[Records supplied]

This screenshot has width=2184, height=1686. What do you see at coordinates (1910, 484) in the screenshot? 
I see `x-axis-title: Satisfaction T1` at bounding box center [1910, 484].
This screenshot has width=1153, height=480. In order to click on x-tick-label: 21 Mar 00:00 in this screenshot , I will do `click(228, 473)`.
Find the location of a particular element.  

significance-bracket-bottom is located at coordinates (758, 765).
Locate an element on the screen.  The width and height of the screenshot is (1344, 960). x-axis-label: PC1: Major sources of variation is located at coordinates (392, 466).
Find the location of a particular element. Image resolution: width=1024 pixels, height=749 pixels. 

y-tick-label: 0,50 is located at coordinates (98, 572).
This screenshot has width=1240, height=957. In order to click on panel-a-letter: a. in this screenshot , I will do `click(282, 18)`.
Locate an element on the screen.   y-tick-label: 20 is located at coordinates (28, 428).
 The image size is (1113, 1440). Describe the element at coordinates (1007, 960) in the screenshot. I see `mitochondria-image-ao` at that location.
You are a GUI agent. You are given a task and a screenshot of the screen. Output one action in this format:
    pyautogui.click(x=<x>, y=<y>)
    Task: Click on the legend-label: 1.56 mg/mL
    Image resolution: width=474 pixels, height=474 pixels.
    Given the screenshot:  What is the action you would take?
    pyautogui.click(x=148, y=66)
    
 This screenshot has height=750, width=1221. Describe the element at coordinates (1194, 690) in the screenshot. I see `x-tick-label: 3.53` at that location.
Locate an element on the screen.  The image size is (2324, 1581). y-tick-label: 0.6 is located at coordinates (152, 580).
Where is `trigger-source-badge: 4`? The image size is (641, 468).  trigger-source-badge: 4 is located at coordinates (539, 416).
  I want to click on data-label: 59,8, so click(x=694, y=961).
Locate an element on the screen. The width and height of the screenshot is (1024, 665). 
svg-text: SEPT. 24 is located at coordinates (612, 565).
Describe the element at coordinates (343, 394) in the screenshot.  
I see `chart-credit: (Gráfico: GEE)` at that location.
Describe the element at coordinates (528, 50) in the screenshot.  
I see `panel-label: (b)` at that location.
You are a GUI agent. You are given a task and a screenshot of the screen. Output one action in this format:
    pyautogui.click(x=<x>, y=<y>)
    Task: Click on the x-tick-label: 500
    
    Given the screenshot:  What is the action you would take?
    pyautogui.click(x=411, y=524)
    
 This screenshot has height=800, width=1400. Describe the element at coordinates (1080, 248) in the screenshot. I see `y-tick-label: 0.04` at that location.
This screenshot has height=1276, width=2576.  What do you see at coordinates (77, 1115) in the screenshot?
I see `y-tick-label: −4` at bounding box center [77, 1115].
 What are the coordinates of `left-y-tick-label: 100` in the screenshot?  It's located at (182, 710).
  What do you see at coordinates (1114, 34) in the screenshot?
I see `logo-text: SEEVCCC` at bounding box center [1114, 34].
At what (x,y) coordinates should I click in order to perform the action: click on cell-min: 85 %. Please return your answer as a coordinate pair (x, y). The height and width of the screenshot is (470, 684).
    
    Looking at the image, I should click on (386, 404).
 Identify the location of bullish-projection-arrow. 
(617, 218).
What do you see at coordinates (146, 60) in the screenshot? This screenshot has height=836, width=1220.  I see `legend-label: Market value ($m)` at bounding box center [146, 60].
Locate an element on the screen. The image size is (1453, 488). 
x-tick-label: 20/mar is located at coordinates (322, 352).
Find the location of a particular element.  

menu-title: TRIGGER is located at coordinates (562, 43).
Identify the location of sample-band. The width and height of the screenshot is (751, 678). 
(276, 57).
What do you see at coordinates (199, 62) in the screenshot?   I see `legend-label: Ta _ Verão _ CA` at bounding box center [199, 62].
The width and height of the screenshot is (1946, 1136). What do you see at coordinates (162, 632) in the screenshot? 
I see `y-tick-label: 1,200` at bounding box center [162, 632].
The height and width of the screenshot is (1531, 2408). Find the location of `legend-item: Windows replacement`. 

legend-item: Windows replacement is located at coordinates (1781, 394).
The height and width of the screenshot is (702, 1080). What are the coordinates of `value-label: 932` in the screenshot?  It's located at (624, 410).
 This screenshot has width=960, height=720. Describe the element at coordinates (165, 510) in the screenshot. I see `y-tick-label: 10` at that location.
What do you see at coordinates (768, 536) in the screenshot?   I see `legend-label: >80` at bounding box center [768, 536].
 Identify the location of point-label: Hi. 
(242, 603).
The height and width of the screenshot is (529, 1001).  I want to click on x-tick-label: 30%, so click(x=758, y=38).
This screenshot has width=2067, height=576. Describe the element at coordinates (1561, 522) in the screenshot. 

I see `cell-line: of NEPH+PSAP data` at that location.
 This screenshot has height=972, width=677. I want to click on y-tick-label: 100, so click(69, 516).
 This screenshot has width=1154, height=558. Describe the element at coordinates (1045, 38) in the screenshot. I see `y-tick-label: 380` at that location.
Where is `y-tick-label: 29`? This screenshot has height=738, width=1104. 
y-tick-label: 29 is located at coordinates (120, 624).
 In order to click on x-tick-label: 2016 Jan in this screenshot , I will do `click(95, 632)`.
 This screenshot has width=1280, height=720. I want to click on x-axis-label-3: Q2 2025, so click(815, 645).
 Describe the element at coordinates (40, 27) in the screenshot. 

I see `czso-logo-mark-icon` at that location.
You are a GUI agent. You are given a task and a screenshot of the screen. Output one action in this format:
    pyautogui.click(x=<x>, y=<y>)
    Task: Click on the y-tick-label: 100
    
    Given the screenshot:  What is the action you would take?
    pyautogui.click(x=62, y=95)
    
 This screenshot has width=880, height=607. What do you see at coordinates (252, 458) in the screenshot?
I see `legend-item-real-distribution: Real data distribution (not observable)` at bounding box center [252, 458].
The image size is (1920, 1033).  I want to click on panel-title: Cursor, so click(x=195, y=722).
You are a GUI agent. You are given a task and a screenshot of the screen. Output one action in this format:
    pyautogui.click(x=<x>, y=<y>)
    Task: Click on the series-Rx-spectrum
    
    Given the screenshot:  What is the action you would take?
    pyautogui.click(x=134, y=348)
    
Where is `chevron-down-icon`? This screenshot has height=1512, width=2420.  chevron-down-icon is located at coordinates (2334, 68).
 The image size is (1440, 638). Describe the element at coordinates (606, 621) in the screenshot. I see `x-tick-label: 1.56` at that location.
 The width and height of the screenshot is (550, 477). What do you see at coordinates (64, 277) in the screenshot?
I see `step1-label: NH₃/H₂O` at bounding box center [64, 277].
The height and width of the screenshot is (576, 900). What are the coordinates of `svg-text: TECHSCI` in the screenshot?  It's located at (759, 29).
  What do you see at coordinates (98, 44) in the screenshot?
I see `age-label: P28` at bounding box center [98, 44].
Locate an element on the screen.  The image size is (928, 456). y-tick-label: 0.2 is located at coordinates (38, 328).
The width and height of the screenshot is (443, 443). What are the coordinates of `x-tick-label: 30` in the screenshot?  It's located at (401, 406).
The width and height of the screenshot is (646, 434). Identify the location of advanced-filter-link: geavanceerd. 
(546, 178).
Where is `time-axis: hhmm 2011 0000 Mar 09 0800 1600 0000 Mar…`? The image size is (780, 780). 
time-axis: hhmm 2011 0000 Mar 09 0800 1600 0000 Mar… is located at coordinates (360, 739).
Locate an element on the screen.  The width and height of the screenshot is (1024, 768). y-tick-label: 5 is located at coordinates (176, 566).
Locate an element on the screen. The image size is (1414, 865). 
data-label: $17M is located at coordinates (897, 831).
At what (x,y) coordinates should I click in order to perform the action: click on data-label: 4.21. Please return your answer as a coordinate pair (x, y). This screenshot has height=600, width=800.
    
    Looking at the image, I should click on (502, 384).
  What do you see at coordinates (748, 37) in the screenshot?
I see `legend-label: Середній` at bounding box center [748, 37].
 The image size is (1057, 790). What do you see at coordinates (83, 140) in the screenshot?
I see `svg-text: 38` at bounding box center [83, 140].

[/Records supplied]

Arrange the entries as a Markdown table with the columns No. and Text. Start at the beginning of the entries, end at the line containing "significance-bracket-bottom is located", and leave out blank lines.

*Answer to this exercise*:
| No. | Text |
|---|---|
| 1 | This screenshot has width=2184, height=1686. What do you see at coordinates (1910, 484) in the screenshot?  |
| 2 | I see `x-axis-title: Satisfaction T1` at bounding box center [1910, 484]. |
| 3 | This screenshot has width=1153, height=480. In order to click on x-tick-label: 21 Mar 00:00 in this screenshot , I will do `click(228, 473)`. |
| 4 | Find the location of a particular element.   |
| 5 | significance-bracket-bottom is located at coordinates (758, 765). |